Have You Ever Heard About The Mexican Day Of The Dead?

And so here we are again – it’s nearly the end of October. The days are once again shorter and colder, the swimming-season is over, and the kids have gone back to school. However, the end of October, apart from the re-kindling of the winter routine, also brings with it another sought-after occasion.

We have all heard of, enjoyed and / or celebrated All Soul’s Day or Samhain, better known as Halloween, which takes place on the 31st of October and which usually brings with it costume parties, scarey pumpkin faces peeping through windows, not to mention mulled wine and candy. This event precludes a time of remembrance of dead loved ones, not to mention the fact that it goes back to pre-Christian Celtic seasonal festivities.

On the other hand, how many of you have heard about the so-called Day of the Dead, that is, the Dia de los Muertos (in Spanish)?

The Day of the Dead is a Mexican holiday which is celebrated between 31st October and 2nd November. Although losing a loved one is a sad and sombre occasion, the Day of the Dead gives us the opportunity to celebrate and think with joy of the life our lost loved ones lived, to the good and productive things they did when alive, and to remember them and how much they loved us. It is a positive affirmation of life and an acknowledgment that death is always a part of it, and may happen at any moment. This gives us all the more reason to feast, drink, dance, and be merry.

Although it originated in Mexico, this festivity spread throughout America and has become well-known in Europe too.

The Mexican sugar scull in fact has become a very popular symbol and even a fashion icon. Sugar skulls are a type of candy which originated in Mexico and which are usually prepared for and consumed during the festivities surrounding 31st October. This symbol literally consists of a white scull adorned with colourful designs, most popularly with red roses, symbolising that even out of death, comes life and joy, and that loved ones should be remembered with happiness, and not only with sorrow.

A common way of celebrating the day of the dead is to prepare a large meal, setting the table not only for those members of the family who are alive, but also for those who have been lost. Full plates and empty chairs serve as a reminder that those we love, are never really gone, as they remain a part of our lives and memories, forever. Lit candles and / or pictures of deceased loved ones can be put in their table-spaces, too. Alternatively, small private altars with pictures, candles and flowers are set up in one’s own private home, or at a communal family gathering.

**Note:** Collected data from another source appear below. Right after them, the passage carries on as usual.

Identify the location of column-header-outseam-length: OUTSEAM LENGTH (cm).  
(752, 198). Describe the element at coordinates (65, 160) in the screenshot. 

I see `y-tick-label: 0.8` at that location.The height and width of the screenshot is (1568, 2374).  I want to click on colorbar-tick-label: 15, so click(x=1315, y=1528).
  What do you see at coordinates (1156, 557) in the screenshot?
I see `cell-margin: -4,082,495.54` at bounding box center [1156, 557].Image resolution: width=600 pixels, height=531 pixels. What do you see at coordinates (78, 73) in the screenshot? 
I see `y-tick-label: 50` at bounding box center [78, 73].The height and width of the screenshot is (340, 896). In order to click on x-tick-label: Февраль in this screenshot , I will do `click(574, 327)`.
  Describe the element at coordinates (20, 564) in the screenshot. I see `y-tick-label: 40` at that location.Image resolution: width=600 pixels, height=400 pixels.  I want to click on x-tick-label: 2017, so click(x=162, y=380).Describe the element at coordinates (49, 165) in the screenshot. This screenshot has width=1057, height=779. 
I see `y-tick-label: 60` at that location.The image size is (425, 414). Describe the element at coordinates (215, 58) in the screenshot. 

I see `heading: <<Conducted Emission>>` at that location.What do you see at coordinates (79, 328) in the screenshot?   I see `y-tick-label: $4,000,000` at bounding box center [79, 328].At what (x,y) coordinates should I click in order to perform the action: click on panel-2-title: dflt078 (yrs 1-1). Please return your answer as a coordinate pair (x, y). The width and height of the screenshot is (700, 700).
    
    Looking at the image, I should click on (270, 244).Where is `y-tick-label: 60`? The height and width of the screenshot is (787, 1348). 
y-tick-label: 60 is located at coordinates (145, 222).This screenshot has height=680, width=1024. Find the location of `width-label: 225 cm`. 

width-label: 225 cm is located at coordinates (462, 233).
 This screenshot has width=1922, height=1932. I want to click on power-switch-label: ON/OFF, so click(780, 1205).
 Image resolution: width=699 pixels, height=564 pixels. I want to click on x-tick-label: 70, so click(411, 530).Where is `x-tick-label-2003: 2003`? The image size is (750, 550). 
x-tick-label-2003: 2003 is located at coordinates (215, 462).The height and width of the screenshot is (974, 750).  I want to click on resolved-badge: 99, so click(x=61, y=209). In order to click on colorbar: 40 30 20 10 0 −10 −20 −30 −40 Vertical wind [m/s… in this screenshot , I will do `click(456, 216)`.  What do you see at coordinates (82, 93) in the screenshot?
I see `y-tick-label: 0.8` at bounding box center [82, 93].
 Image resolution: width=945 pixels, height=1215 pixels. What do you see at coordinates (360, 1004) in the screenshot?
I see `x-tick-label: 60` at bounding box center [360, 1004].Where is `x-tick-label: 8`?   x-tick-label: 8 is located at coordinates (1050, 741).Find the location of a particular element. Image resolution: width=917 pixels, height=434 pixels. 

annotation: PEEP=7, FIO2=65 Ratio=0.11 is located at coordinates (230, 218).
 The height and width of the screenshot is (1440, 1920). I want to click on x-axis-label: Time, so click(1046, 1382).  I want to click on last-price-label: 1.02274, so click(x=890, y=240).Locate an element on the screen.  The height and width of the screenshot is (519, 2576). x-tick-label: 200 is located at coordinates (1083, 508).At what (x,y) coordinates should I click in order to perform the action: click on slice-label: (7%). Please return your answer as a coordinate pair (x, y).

Another way of remembering those who are no longer with us is to go to the cemetery where they are buried, to clean and sweep their graves, light some candles, and say a prayer over a gift of fresh flowers. Families can also get together and socialise, while remembering and telling stories of the deceased.

In Mexico and in certain parts of America (most renowned of these was New Orleans, before the advent of Hurricane Katrina) street parties and music were also common, not to mention costume parties. In Mexican culture, it is believed that when realising how much they are still loved and cared for, the happy spirits of dead relatives or friends would bless their loved ones with wisdom, good luck and protection.

Losing a loved one, is one of the hardest things a person can go through in the course of one’s life. The Day of the Dead shows us how to perceive death differently, in that instead of focusing on loss and sorrow, we remember the good times we spent with that person, and how s/he would want us to be happy and live our life to the fullest – in that way, the dead can, in a sense, be brought back to life when we spend time keeping his / her memories alive when we get together as a family.